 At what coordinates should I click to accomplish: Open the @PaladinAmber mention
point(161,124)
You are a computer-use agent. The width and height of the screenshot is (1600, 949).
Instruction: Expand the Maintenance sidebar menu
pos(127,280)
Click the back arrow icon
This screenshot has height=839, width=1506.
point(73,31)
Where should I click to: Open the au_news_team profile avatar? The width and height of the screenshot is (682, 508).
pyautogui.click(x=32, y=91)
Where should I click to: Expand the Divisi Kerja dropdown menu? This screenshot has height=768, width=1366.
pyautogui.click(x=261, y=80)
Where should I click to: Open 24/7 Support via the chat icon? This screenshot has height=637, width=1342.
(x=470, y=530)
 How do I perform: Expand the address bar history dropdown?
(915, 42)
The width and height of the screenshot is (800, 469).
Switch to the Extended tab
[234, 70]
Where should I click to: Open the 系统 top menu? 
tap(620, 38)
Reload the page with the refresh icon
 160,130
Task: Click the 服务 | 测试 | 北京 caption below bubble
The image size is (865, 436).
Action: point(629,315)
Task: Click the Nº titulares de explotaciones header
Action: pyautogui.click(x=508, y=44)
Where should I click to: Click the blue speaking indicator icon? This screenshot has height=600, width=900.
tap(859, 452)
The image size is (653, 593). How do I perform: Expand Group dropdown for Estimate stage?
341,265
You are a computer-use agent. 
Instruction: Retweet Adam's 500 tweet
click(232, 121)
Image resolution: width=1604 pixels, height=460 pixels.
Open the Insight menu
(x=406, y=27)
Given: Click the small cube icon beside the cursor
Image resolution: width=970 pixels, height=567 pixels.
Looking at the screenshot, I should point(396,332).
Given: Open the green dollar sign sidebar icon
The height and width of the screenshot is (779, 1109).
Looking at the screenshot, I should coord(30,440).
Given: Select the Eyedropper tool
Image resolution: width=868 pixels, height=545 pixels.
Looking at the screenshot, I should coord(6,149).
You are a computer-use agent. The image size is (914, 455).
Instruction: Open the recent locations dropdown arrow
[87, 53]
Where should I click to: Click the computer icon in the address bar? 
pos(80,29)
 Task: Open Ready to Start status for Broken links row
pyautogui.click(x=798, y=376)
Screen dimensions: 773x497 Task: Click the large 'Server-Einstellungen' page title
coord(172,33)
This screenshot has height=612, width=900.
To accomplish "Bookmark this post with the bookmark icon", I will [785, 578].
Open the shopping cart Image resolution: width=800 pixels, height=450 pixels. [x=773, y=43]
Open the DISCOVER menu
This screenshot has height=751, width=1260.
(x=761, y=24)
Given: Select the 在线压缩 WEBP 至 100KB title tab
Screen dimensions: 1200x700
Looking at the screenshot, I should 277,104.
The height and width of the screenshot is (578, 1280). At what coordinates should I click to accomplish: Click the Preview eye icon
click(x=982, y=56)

◆ **INSTRUCTIONS FOR THE TASK**:
The full listing above needs to be retyped exactly.

◆ **SOLUTION TO THIS PROBLEM**:
 At what coordinates should I click to accomplish: Open the @PaladinAmber mention
point(161,124)
You are a computer-use agent. The width and height of the screenshot is (1600, 949).
Instruction: Expand the Maintenance sidebar menu
pos(127,280)
Click the back arrow icon
This screenshot has height=839, width=1506.
point(73,31)
Where should I click to: Open the au_news_team profile avatar? The width and height of the screenshot is (682, 508).
pyautogui.click(x=32, y=91)
Where should I click to: Expand the Divisi Kerja dropdown menu? This screenshot has height=768, width=1366.
pyautogui.click(x=261, y=80)
Where should I click to: Open 24/7 Support via the chat icon? This screenshot has height=637, width=1342.
(x=470, y=530)
 How do I perform: Expand the address bar history dropdown?
(915, 42)
The width and height of the screenshot is (800, 469).
Switch to the Extended tab
[234, 70]
Where should I click to: Open the 系统 top menu? 
tap(620, 38)
Reload the page with the refresh icon
 160,130
Task: Click the 服务 | 测试 | 北京 caption below bubble
The image size is (865, 436).
Action: point(629,315)
Task: Click the Nº titulares de explotaciones header
Action: pyautogui.click(x=508, y=44)
Where should I click to: Click the blue speaking indicator icon? This screenshot has height=600, width=900.
tap(859, 452)
The image size is (653, 593). How do I perform: Expand Group dropdown for Estimate stage?
341,265
You are a computer-use agent. 
Instruction: Retweet Adam's 500 tweet
click(232, 121)
Image resolution: width=1604 pixels, height=460 pixels.
Open the Insight menu
(x=406, y=27)
Given: Click the small cube icon beside the cursor
Image resolution: width=970 pixels, height=567 pixels.
Looking at the screenshot, I should point(396,332).
Given: Open the green dollar sign sidebar icon
The height and width of the screenshot is (779, 1109).
Looking at the screenshot, I should coord(30,440).
Given: Select the Eyedropper tool
Image resolution: width=868 pixels, height=545 pixels.
Looking at the screenshot, I should coord(6,149).
You are a computer-use agent. The image size is (914, 455).
Instruction: Open the recent locations dropdown arrow
[87, 53]
Where should I click to: Click the computer icon in the address bar? 
pos(80,29)
 Task: Open Ready to Start status for Broken links row
pyautogui.click(x=798, y=376)
Screen dimensions: 773x497 Task: Click the large 'Server-Einstellungen' page title
coord(172,33)
This screenshot has height=612, width=900.
To accomplish "Bookmark this post with the bookmark icon", I will [785, 578].
Open the shopping cart Image resolution: width=800 pixels, height=450 pixels. [x=773, y=43]
Open the DISCOVER menu
This screenshot has height=751, width=1260.
(x=761, y=24)
Given: Select the 在线压缩 WEBP 至 100KB title tab
Screen dimensions: 1200x700
Looking at the screenshot, I should 277,104.
The height and width of the screenshot is (578, 1280). At what coordinates should I click to accomplish: Click the Preview eye icon
click(x=982, y=56)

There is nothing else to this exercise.